Four Actions for War-Time Leaders
COVID-19 is undemocratic, quickly forcing some businesses to the brink, providing abundance to others and leaving most dangerously in the middle. We’ve heard a lot about Directly Impacted companies, for example airlines, Qantas, American, who have acted fast and cut flights. Quietly, many companies are overwhelmed by Unprecedented Demand, for example, soaring home deliveries, collaborative communication tools, Skype, Zoom. In the middle Indirectly Impacted companies have been hit by plummeting consumer confidence and/or supply chain shortages. For start-ups and those with tight cash flow, act fast to save your company – see Adir Shiffman’s great article Advice to Founders.
Indirectly Impacted companies who are well-funded have an opportunity to remake, acquire, divest and come out winning.
I’ve been here twice before: 2008/09 at Expedia; and eBay Europe post corporate hack. We didn’t get it all right. Yet there is no better training ground to spur big decisions and fast action.
There are four key actions to start now:
1. Winning in 2030 – what are the big decisions you can make now?
While everyone is worrying about tactics and next month’s budget – go long. How will your business win in 2030? What are the horizontal and vertical opportunities? What acquisitions or divestment might you make? How will your competitors respond? Chances are you have been sitting on some critical decisions waiting for the right time to pull the trigger. Governments have incentives to spur you to invest.
Now is the time to think big.
Expedia separated its Affiliates businesses, building a responsive B2B organisation that exists to this day.
eBay sold Skype in September 2009 as it was non-core – buyers and sellers don’t video conference after all.
At the very least, use this opportunity to seed one game-changing opportunity or to divest that which slows you down.

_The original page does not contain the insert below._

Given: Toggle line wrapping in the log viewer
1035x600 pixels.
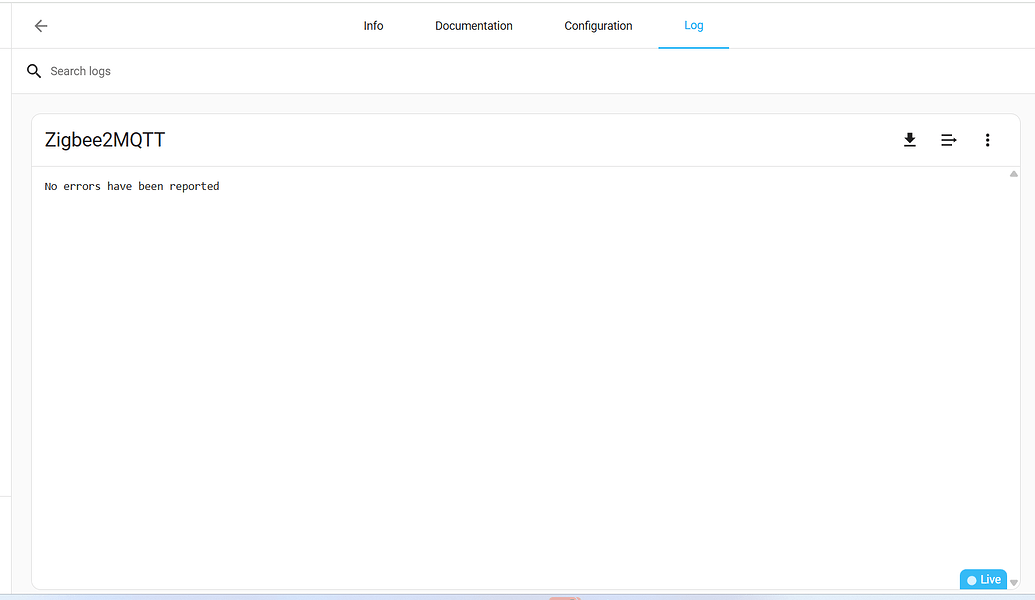Looking at the screenshot, I should coord(948,140).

2. Wartime cabinet – encourage divergent points of view, agreement and then action
Run-the-business leadership teams build consensus and deliver through process. They spend time weighing up strategic and policy decisions.

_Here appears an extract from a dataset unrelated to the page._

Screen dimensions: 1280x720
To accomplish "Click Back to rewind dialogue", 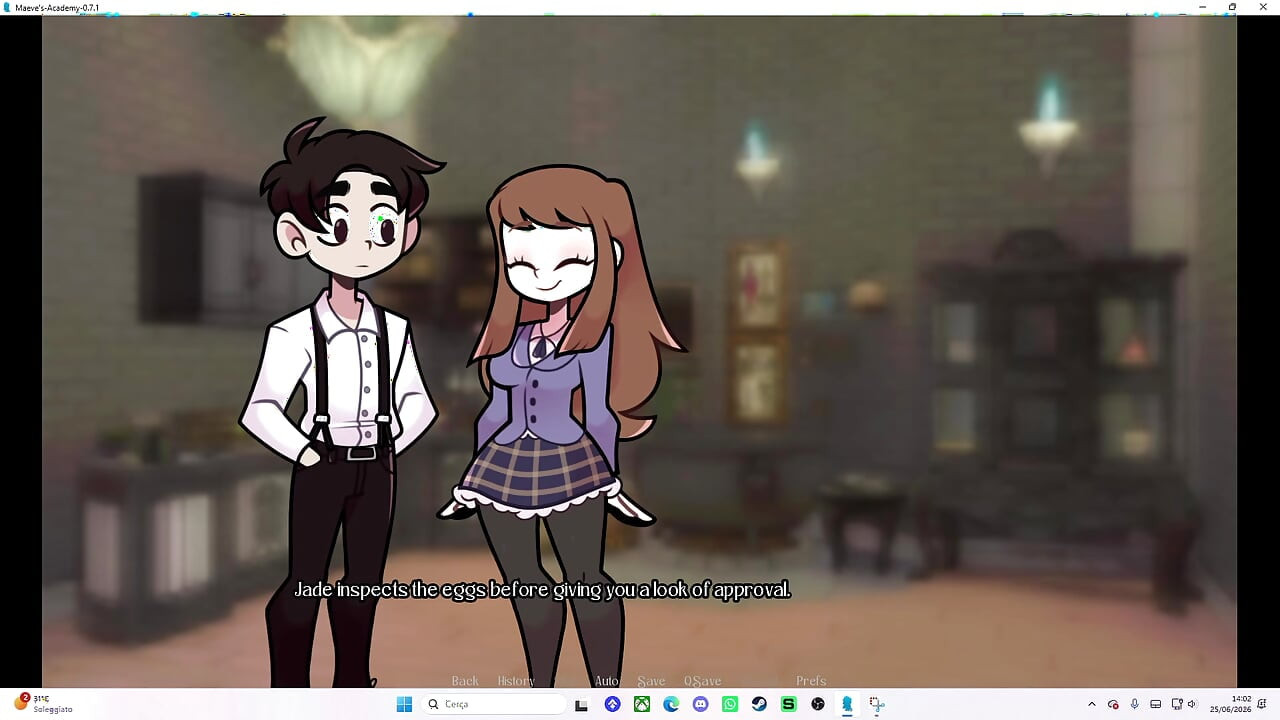I will [465, 681].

Wartime cabinets think big, debate openly and make brave decisions supported by less detail. They act fast.
Now is the time to hear creative ideas and divergent points of view. If you’re not debating the options, roam further. Find your most critical investor. Ask Gen Z’s, Millennials, Boomers. Speak to your most outspoken critics. Hear and test all points of view.
Expedia’s leadership team had a pretty healthy debate about the breadth and depth of the 2008/09 economic crisis. Debating openly in the room. Deciding on a path. Walking in lock step to deliver the solution.
3. Data – Create Visibility
Let’s assume that COVID-19’s impact could take 3 or 6 or 18 months. Now is the time to wire up your data. You are flying the plane into a storm.
At a minimum, everyone ought to see yesterday’s sales on their phone. B2B might have a shared weekly sales view. If you have a spare dime, plug it into visibility.
Ideally build customer lifetime value tools and econometrics models creating dispassionate views of the future. If you have a second spare dime, build the data you need to fly the plane long haul.
When eBay was hacked all of our customers had to reset their passwords – many didn’t come back for a long time resulting in massive instant revenue loss. In Europe we had two days of “new world” data and great tools. It was bad news – we told it straight. Within a week of the announced hack we had re-forecast sales to profit and within two weeks made organisational decisions. The re-forecast held to within 1% through to year’s end, providing stability for the recovering business.
4. Take your team with you
Once you have chartered a course – tell your teams. Turn up. Be (virtually) visible. Outlining a plan will make everyone calmer.
eBay had weekly meetings. Expedia had Friday morning coffee and donuts.
What you do now is career defining. Think big. Stay safe.